*** Passage ***

Theatre review: The Cherry Orchard

The Donald and Margot Warehouse is back in its occasional in-the-round configuration for Benedict Andrews' version of The Cherry Orchard, with Magda Willi covering the stage and walls in heavily-patterned orange carpet, signalling from the start a different aesthetic for Chekhov's final play, and the one widely interpreted as anticipating the Russian Revolution. The formerly wealthy family hurtling towards a doom they refuse to see coming have owned a large estate for generations, but are now seriously in debt: Gaev (Michael Gould) has been in charge of managing the estate, which he's done good-naturedly but ineptly; his sister Ranevskaya (Nina Hoss) on the other hand seems to actively haemorrhage money, whether through her attraction to dodgy men who invariably rip her off, or through genuinely seeming not to understand the value of the cash she spends or gives away.

Ranevskaya is back in Russia for the first time in five years because the land is about to go up for auction. But first Lopakhin (Adeel Akhtar,) descendant of serfs who once worked the land and now a successful businessman, has a plan that could let them keep their family's legacy.


It involves the titular orchard, symbol both of the family's connection to the land and their failure to make use of it: It only yields fruit every other year, and even then nobody's made so much as a jar of jam to sell in decades. Through a combination of sentimentality, and snobbery that the idea comes from someone they still consider socially inferior, Ranevskaya refuses to entertain the notion of exploiting this land, preferring instead to ignore the problem and hope it goes away.


Even with a writer with as small a major canon as Chekhov, some works seem to come in and out of fashion; The Cherry Orchard is regularly cited as Chekhov's masterpiece but I commented to Ian that it felt like a (comparatively) long time since I'd seen it, with his bleakest plays Three Sisters and Uncle Vanya being most popular in recent years. I was right and in fact it's longer than I realised, nearly ten years since I saw* Katie Mitchell's production. Maybe this is part of why it felt a bit like watching the same play through new eyes, and Andrews' production feels like it focuses especially on this aspect of avoidance.


A lot of attention on this production seems to be on its eccentric performance style, the kind of response I find increasingly odd - although you can still find naturalistic period productions where even the samovar is played by a distinguished character actor, between the Young Vic, Almeida, Southwark Playhouse and Jamie Lloyd Company the idea that Chekhov is less resilient than most to experimental takes seems to have gone out of the window†, and that's definitely how I felt about this sometimes wilfully quirky take: In a play that already features Charlotta (Sarah Amankwah) wandering around doing magic tricks and Gaev's verbal tic of talking about billiards in the middle of an unrelated sentence, we also get Epikhodov's (Éanna Hardwicke) clumsiness turning into full-on clowning tumbles.

*** Record excerpts ***

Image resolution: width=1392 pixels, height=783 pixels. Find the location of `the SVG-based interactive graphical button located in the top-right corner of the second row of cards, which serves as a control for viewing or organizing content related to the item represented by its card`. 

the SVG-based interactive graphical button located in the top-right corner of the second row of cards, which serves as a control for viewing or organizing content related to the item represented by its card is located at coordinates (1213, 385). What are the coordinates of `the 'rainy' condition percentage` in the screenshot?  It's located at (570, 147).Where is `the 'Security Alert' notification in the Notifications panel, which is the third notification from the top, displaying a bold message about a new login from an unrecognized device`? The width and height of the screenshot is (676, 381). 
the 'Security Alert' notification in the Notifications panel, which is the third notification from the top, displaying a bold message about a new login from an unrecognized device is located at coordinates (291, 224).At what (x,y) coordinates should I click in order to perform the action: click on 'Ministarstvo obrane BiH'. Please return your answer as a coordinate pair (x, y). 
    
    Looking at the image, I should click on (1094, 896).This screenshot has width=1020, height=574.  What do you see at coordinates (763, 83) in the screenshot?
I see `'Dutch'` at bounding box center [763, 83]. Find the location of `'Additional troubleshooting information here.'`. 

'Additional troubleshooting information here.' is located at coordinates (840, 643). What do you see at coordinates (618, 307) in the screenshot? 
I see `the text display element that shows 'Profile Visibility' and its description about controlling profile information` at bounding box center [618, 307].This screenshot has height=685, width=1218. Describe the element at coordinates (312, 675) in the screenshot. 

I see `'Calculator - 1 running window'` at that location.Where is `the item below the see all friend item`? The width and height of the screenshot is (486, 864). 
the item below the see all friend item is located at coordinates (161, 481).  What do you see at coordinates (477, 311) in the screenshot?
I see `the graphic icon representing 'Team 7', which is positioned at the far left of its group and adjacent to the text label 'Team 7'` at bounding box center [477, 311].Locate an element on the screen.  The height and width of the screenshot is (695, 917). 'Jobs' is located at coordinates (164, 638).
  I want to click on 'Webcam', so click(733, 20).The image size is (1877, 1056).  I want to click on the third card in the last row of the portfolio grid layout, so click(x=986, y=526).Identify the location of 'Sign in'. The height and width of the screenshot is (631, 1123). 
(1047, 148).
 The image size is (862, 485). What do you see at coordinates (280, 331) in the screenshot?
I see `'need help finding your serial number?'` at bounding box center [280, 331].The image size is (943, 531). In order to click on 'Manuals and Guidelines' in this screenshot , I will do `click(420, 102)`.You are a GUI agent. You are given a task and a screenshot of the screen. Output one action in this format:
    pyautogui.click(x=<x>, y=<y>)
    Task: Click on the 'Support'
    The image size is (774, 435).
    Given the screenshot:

***

▶ Exercise directions: In the review, how long has Ranevskaya been away from Russia? The rows aren't needed here.

▶ Problem solution: Five years.